A recent study reveals that large language models (LLMs) can provide treatment recommendations for patients with early-stage hepatocellular carcinoma (HCC) that align with established clinical guidelines. However, the models demonstrate significant limitations when applied to more complex, advanced cases of the disease. The research, led by Ji Won Han from The Catholic University of Korea, has been published in the open-access journal PLOS Medicine.
Determining the most effective treatment for liver cancer is a challenging task. International treatment guidelines offer general recommendations, but clinicians must often adapt these guidelines based on various factors, including the cancer’s stage, liver function, and the presence of other health conditions. To explore the efficacy of LLMs in making treatment recommendations, the research team compared suggestions generated by three LLMs—ChatGPT, Gemini, and Claude—with actual treatments provided to over 13,000 newly diagnosed HCC patients in South Korea.

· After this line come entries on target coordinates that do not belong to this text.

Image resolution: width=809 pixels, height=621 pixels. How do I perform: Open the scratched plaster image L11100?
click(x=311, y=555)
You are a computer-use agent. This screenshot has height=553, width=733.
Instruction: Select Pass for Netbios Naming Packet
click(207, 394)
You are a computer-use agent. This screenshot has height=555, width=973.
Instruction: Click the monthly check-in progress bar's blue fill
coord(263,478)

The findings indicate that in cases of early-stage HCC, a higher alignment between LLM-generated recommendations and actual treatments correlates with improved patient survival rates. Conversely, for patients with advanced-stage HCC, a similar alignment is associated with worse survival outcomes.
The research highlights a significant divergence in focus between LLMs and healthcare professionals. While LLMs tended to prioritize tumor characteristics, such as size and quantity, physicians placed greater emphasis on liver function and patient-specific factors. This discrepancy underscores the potential for LLMs to assist in straightforward treatment decisions for early-stage cases, though their applicability diminishes in more complex scenarios that demand nuanced clinical judgment.

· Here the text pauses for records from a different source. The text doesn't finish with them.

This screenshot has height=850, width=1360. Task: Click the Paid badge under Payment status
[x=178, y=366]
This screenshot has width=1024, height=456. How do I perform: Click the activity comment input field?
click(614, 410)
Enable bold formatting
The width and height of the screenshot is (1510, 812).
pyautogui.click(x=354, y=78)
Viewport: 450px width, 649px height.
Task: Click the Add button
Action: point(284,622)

Ji Won Han and colleagues caution that LLM advice should be approached with caution, emphasizing its role as a supportive tool rather than a replacement for clinical expertise. The authors state, “Our study shows that large language models can help support treatment decisions for early-stage liver cancer, but their performance is more limited in advanced disease. This highlights the importance of using LLMs as a complement to, rather than a replacement for, clinical expertise.”
These insights mark a significant step in understanding the potential and limitations of artificial intelligence in healthcare. As AI technologies continue to evolve, further research will be essential in determining how best to integrate these tools into clinical practice, particularly in complex cases where human expertise remains paramount.